Beasley, Chief Judge,

concurring specially.

This case illustrates again the necessity to revamp the appellate procedure for workers’ compensation cases. Although the superior court heard the appeal from the appellate division within 60 days from the date the notice of appeal was filed, the court failed to file its order within 20 days of the date of the hearing, as required by OCGA § 34-9-105 (b). The record reflects that the judge signed the detailed order on the twentieth day after the hearing, but that the order was not filed with the clerk until the twenty-second day after the hearing. Because the superior court order was not timely entered pursuant to OCGA § 34-9-105 (b), the appellate division was affirmed by operation of law and the superior court order was a nullity. Buschel v. Kysor/Warren, 213 Ga. App. 91, 93 (444 SE2d 105) (1994). Thus, the preparation for the hearing, the hearing itself, the court’s consideration of the case taken under advisement, and the order are for nought.

Even though the application for appeal pursuant to OCGA § 5-6-35 purported to be from the superior court order, it was sufficient to invoke this Court’s jurisdiction. Lanier v. Jim Brown Dev. Corp., 199 Ga. App. 255 (404 SE2d 626) (1991); OCGA § 34-9-105 (d).

This brings about the anomaly of an application for discretionary review of a void order, which we granted so as to review the much earlier award of an administrative tribunal.

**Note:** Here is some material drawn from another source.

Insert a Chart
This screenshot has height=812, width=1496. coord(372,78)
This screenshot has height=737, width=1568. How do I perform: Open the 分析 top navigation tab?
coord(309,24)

The law, of course, does not provide for an application to this court, under OCGA § 5-6-35 or any other statute, for review of the award of the workers’ compensation board. Yet that is in effect what we have permitted, timing it from the date of the superior court order which is legally void.

This procedure puts the case into the same posture as one where appellant simply bypasses the superior court altogether and we ignore the procedural law. See Atlanta Family Restaurants v. Perry, 209 Ga. App. 581, 582-585 (434 SE2d 140) (1993) (Beasley, J., concurring specially). There is no sanction on parties or superior court for refusing or failing to abide by the appellate procedure provided by the legislature. It has simply been made optional, and an appellant who merely permits the time for appeal to the superior court to expire obtains a *27quicker review by this court.

When judicial resources are strained and the cost of litigation is substantial and delay itself harms — conditions which all exist now and bear no hope of subsiding — the provision for two appellate reviews of a contested workers’ compensation case is wasteful and unnecessary. Besides, as shown by this case and Atlanta Family Restaurants, supra, and many others, the procedure provided by law is not always adhered to. This ongoing problem deserves legislative scrutiny.